Ah, yes; Hillary, who by dragging her feet is not doing any favors to her party.  If she doesn’t run, the decrepit condition of the Democratic party—with respect to both leadership and ideology—will become obvious, handing the Republicans a win.

If Hillary does run, the Republicans with the best shot at defeating her are Jeb Bush or Rand Paul.  Some people recoil from the prospect of another Bush presidency.  Yet others view Jeb as his own man, someone who’s competent and familiar, yet refreshingly new as a national figure. He would pull masses of moderates—both Republican and unaligned—back to his party.  Rand Paul could poll well with both wings of his party, while drawing off disaffected liberals whose concern for certain forms of freedom and whose desire to rein in an overactive and over-militarized state the Democratic Party has ignored for decades.

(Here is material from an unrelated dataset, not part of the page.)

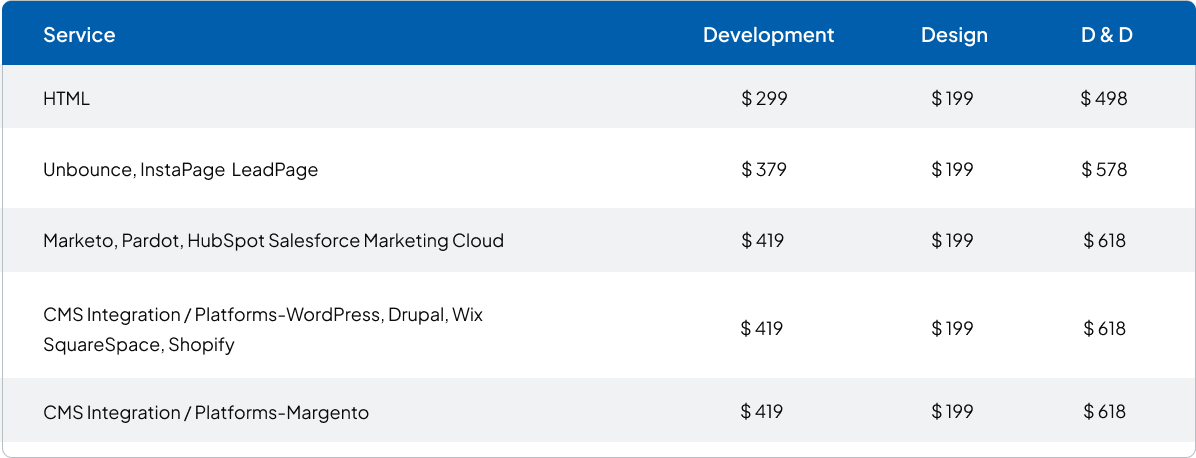Select the CMS Integration Platforms-Margento row

(206, 412)
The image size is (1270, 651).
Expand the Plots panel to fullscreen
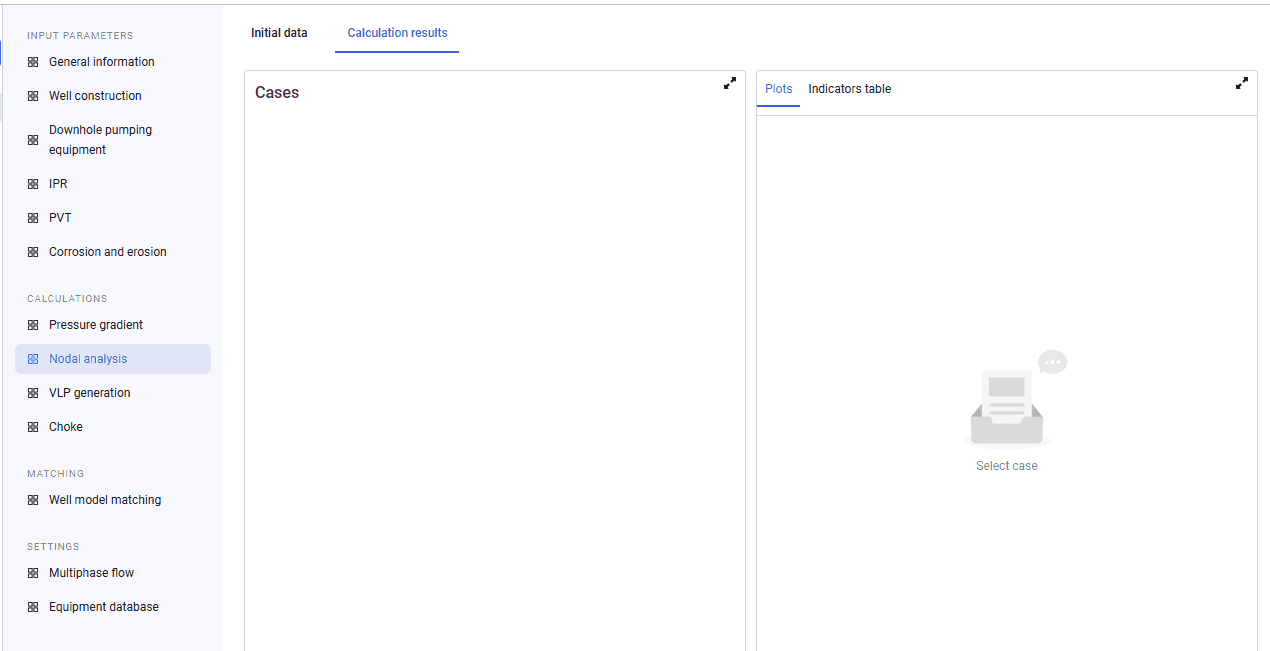pyautogui.click(x=1242, y=84)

While many older Democratic ‘skirts and suits’ consider Hillary unbeatable, at this point the idea of a Hillary presidency has gone very stale. We’re tired of it already, and she hasn’t started running.  She is great presidential material, but the timing for a run is unpropitious indeed.

Hillary will be particularly vulnerable if she goes unchallenged in the primary.  I’ve seen articles seeking to discourage Elizabeth Warren from throwing her hat in the ring.  Observers fear that Warren will weaken Hillary’s support while exposing Hillary’s vulnerabilities.  Warren’s sudden (and I believe short-lived) ascendancy exposes the strength of popular frustrations that the prevailing centrist brand of Democracy has been ignoring.  For that very reason, Warren’s candidacy would strengthen the party and Hillary’s chances, by triggering a much-needed internal dialogue and influencing the positions that Hillary would carry into the general campaign.

Hillary merits the admiration and respect she enjoys today.  Can she kindle within herself the fresh ideological vision and spark of political genius that the country needs?